Da gennaio 2020, milioni di persone in tutto il mondo hanno contratto il virus SARS-CoV-2 con un tasso medio di mortalità compreso tra il 2% e il 5%. Tuttavia, alcune aree del mondo hanno presentato un tasso di contagio superiore alla media. La Lombardia appartiene a queste aree con circa il 40% dei contagi dell’intero Paese (durante la prima ondata dell’epidemia) e un tasso di crescita dell’infezione, nelle 24 ore, superiore al resto delle regioni italiane.

Per la ricerca sono stati analizzati i dati epidemiologici forniti giornalmente da Istituto Superiore di Sanità (ISS) e Protezione civile, riportando la distribuzione geografica nelle 12 province lombarde durante la prima ondata dell’epidemia (dal 24 febbraio al 31 marzo 2020).

Nel periodo analizzato è emerso che oltre il 63% dei 42.283 contagiati registrati in tutta la regione erano concentrati nelle province di Milano, Bergamo e Brescia. Più in generale, mentre a livello nazionale il rapporto medio tra casi infetti e popolazione era di circa lo 0,21%, in Lombardia era il doppio (0,42%).

I risultati ottenuti mostrano una buona correlazione tra insorgenza dei sintomi da COVID-19, inquinamento atmosferico e condizioni climatiche registrati in Lombardia tra febbraio e marzo 2020 –  ha spiegato Roberto Dragone, ricercatore Cnr-Ismn e principale autore dello studio – Tra i possibili meccanismi riconducibili agli inquinanti chimici atmosferici non si può escludere la sensibilizzazione dell’organismo all’attacco virale per abbassamento delle difese immunitarie. Le apparenti discordanze, che a volte emergono dalla letteratura, riguardo agli effetti dell’inquinamento atmosferico possono dipendere da cambiamenti locali nel tipo di inquinanti e/o nelle loro concentrazioni. Inoltre, è da considerare che le concentrazioni di particolato atmosferico monitorate non tengono conto della sua composizione chimica, la quale è responsabile del tipo di interazione con la particella virale e/o con l’organismo umano. Tale composizione dipende dalla fonte di emissione, e quindi può variare anche a seconda dell’area geografica monitorata. Infine, non è da sottovalutare che l’esposizione al virus è favorita nelle situazioni indoor e dagli assembramenti, sia all’aperto sia al chiuso, verificatisi all’inizio della prima ondata della pandemia e in assenza di misure preventive per il contenimento del contagio”.

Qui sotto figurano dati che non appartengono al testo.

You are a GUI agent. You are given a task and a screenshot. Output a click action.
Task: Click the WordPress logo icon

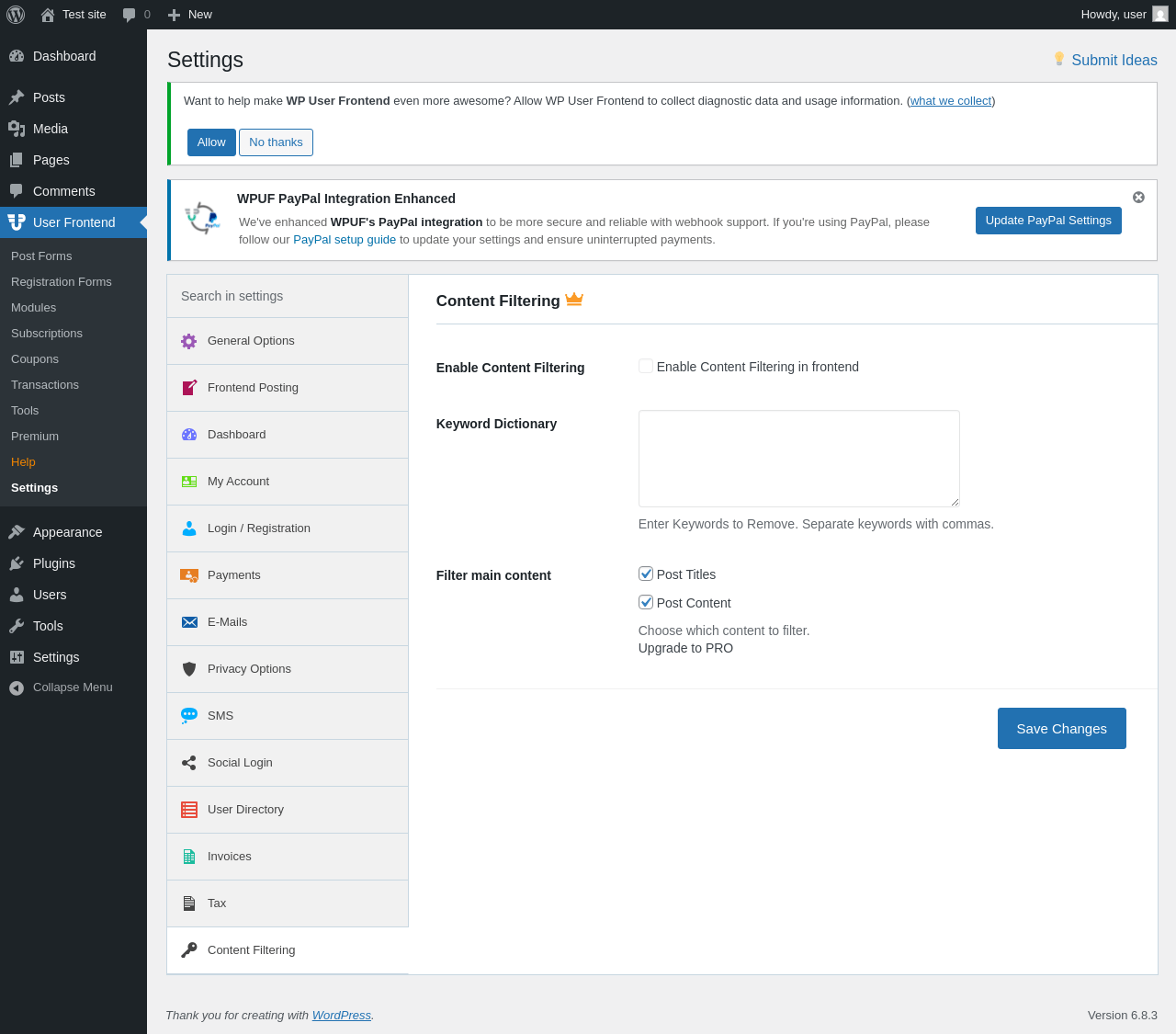point(16,15)
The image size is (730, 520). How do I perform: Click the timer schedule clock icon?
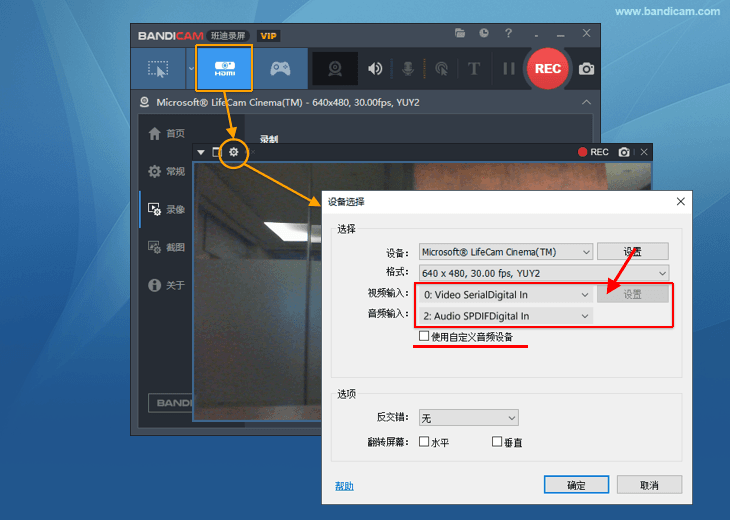pos(484,35)
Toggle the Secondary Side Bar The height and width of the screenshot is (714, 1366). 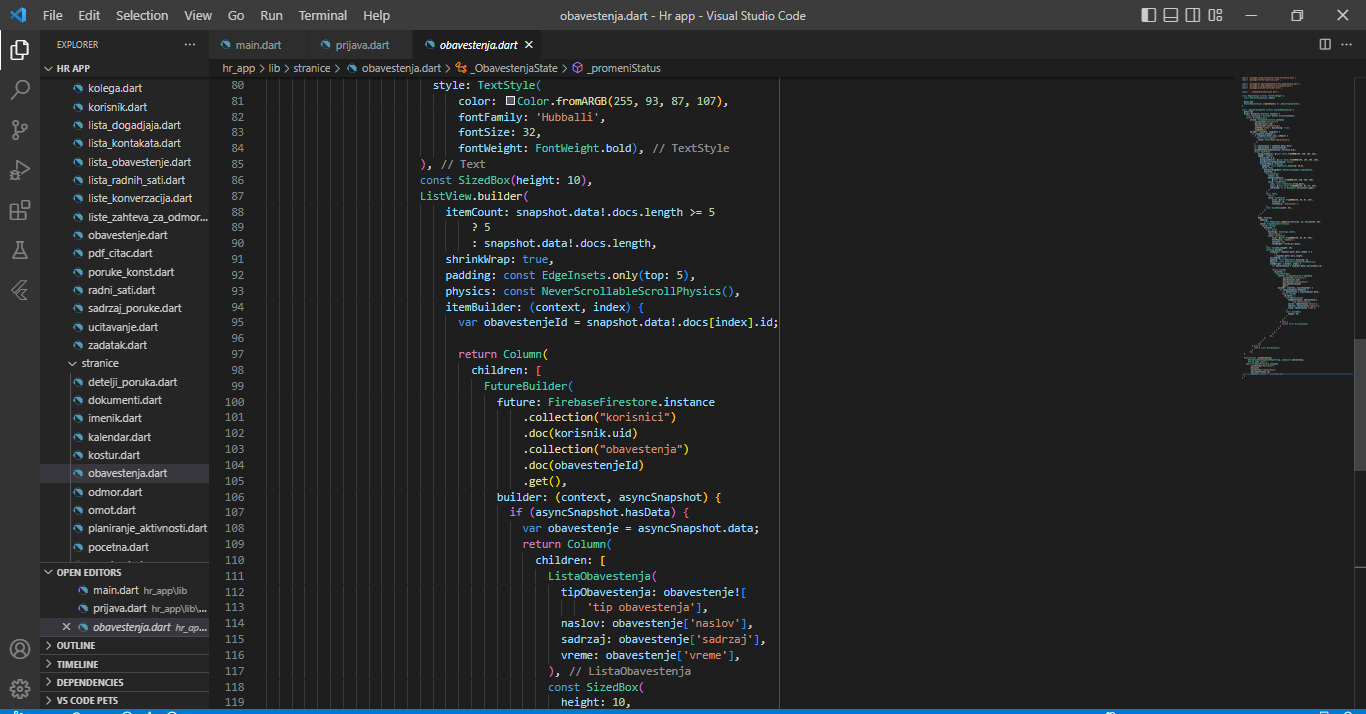pos(1194,14)
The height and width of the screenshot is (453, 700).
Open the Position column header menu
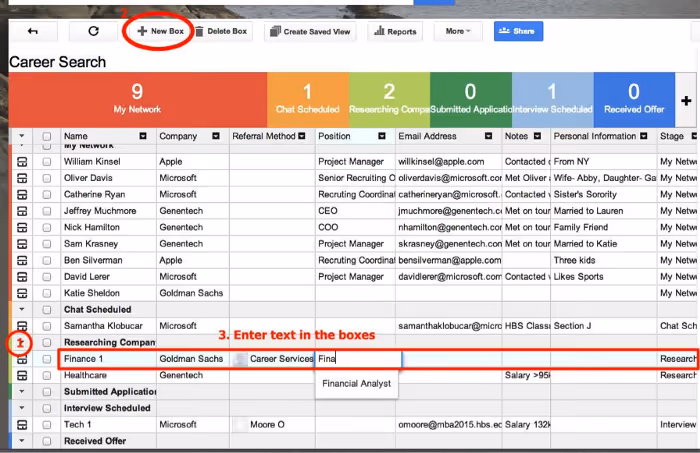[382, 136]
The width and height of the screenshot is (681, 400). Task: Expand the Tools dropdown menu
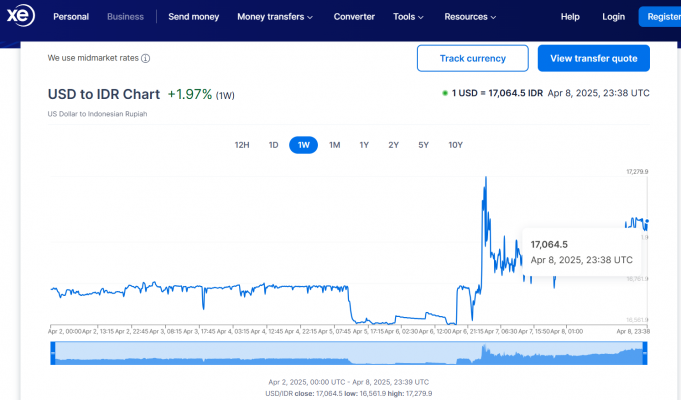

Per lo studio di correlazione sono stati analizzati i dati meteorologici relativi alla temperatura, all’umidità relativa e alla velocità del vento, registrati giornalmente dalle stazioni meteorologiche distribuite sul territorio della Regione Lombardia. Inoltre, tramite il monitoraggio dell’atmosfera Copernicus (CAMS), implementato dal Centro europeo per le previsioni meteorologiche a medio termine (ECMWF), sono stati elaborati i dati satellitari relativi alle concentrazioni giornaliere degli inquinanti atmosferici: PM10, PM2,5, ossidi di azoto (NO, NO2), ossido di carbonio (CO) e di zolfo (SO2), ozono (O3) ammoniaca (NH3). Per i gas con proprietà acide o basiche è stato valutato il possibile contributo alla “acidità atmosferica netta”.


Una maggiore comprensione delle correlazioni tra virus, inquinamento atmosferico e condizioni ambientali è, a nostro avviso, importante nella comprensione dei possibili meccanismi di diffusione – ha aggiunto Gerardo Grasso, ricercatore del Cnr-Ismn e co-autore dello studio – e quindi nell’intervento mirato al contenimento della capacità infettante delle particelle virali”.

Un precedente Studio pubblicato lo scorso ottobre e condotto da un gruppo di ricercatori coordinato da Andrea Pozzer del Centro internazionale di fisica teoretica di Trieste Max Planck Institute – Dipartimento di Chimica e Chimica dell’Atmosfera di Magonza, ha stimato che circa il 15% dei decessi mondiali per Covid-19 potrebbe essere attribuito all’esposizione a lungo termine all’inquinamento atmosferico, con la percentuale più alta in Asia orientale (27%) mentre in Europa è del 19% e in Nord America del 17%.